Exercise requirements
Copy out the data from the line containing "The width and height of the screenshot is (656, 612)." to its last line, exactly. No pictures.

Stored data entries:
************
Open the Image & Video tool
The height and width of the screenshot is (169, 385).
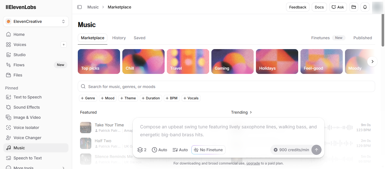click(x=26, y=117)
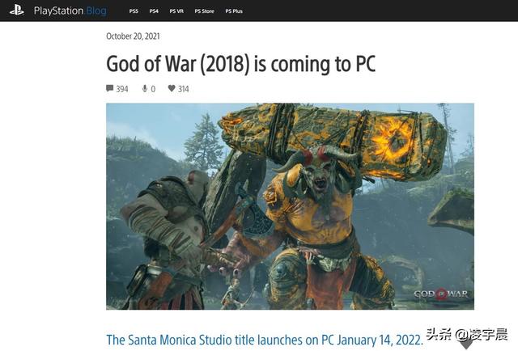The width and height of the screenshot is (518, 351).
Task: Click the God of War logo watermark
Action: pyautogui.click(x=440, y=294)

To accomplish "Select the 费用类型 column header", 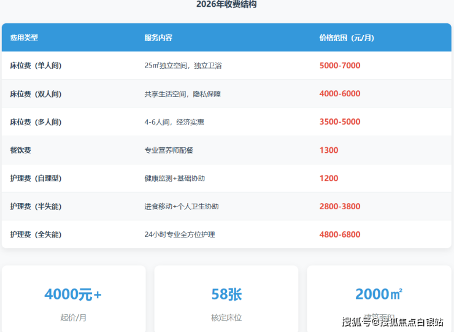I will (24, 38).
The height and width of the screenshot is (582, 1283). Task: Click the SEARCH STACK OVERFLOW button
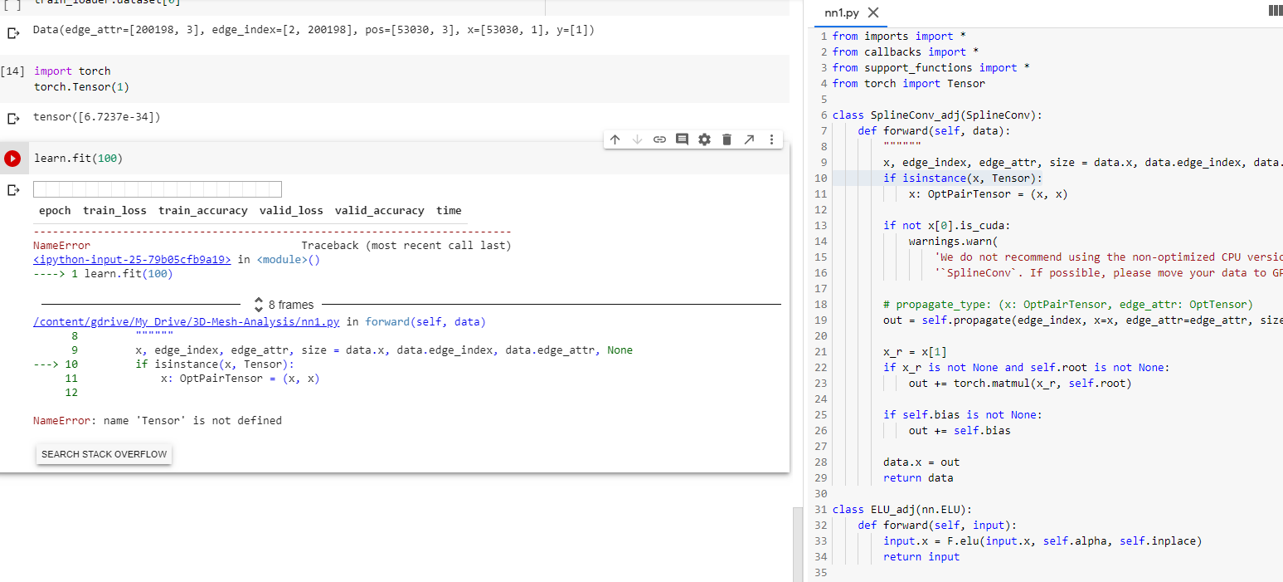(x=104, y=454)
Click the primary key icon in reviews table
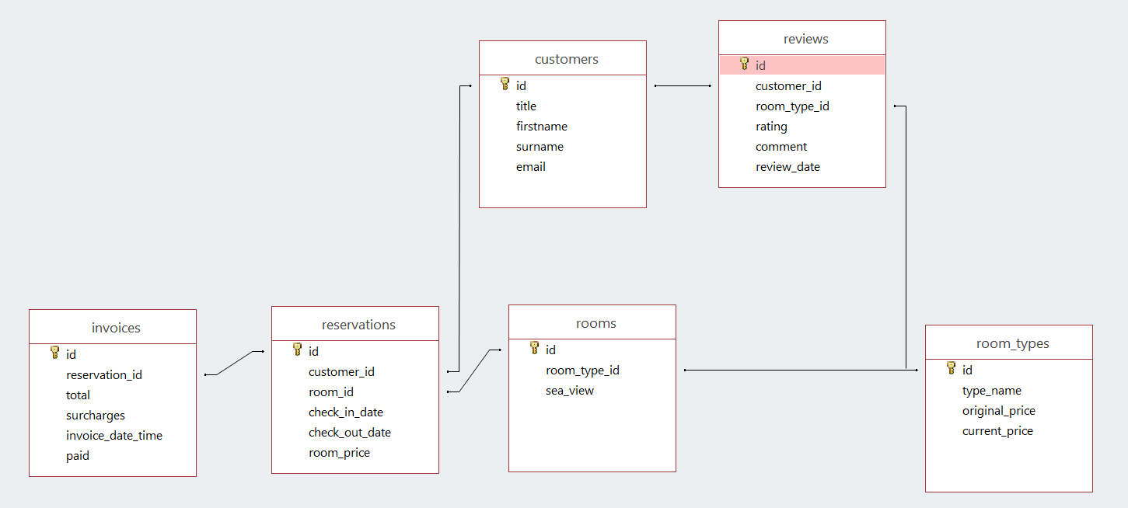The height and width of the screenshot is (508, 1128). (743, 64)
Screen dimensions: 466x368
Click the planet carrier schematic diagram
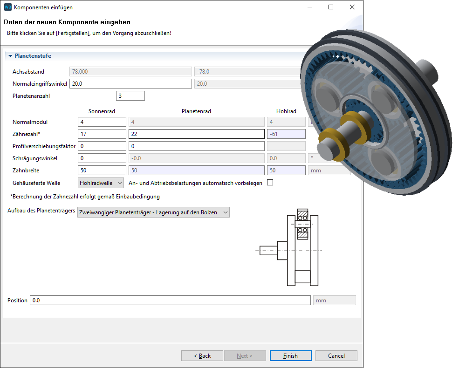click(289, 247)
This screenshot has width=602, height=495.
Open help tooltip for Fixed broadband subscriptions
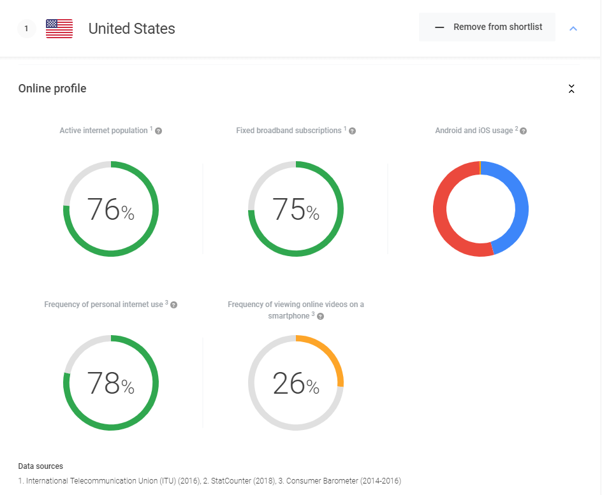pos(352,131)
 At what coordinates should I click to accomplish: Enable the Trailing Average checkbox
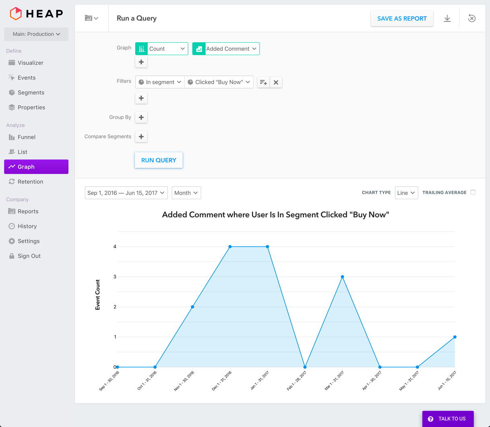click(473, 192)
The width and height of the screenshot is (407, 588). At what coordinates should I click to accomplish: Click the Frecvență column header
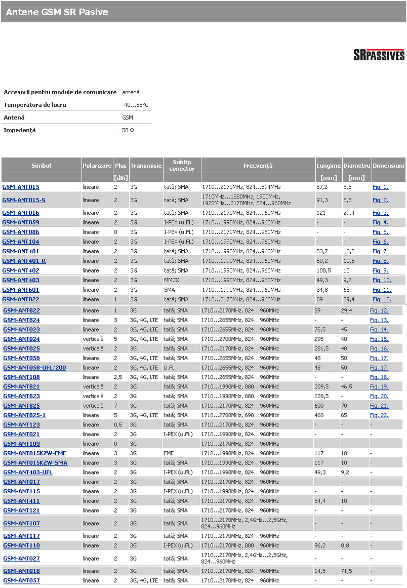point(258,166)
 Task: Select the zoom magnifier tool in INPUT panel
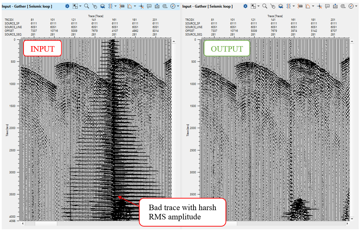(x=87, y=6)
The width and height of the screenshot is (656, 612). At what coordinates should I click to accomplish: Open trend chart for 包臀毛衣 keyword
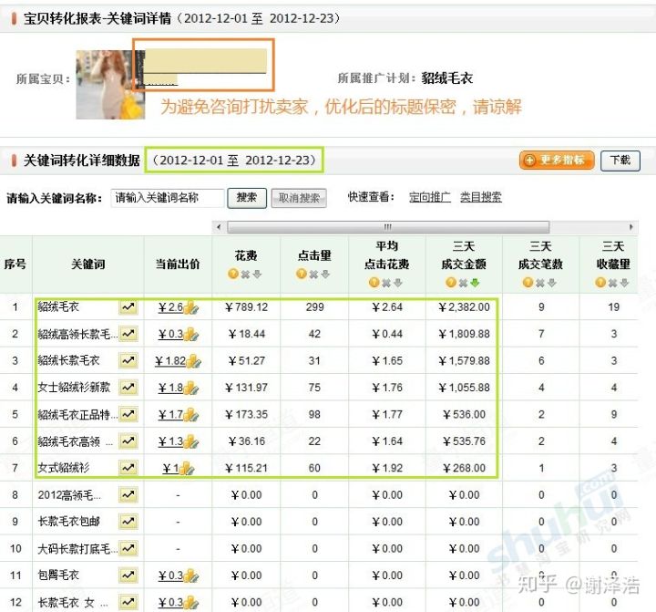(x=128, y=576)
************
Solution to this task
The width and height of the screenshot is (656, 612). At what coordinates should I click to accomplish: Open trend chart for 包臀毛衣 keyword
(x=128, y=576)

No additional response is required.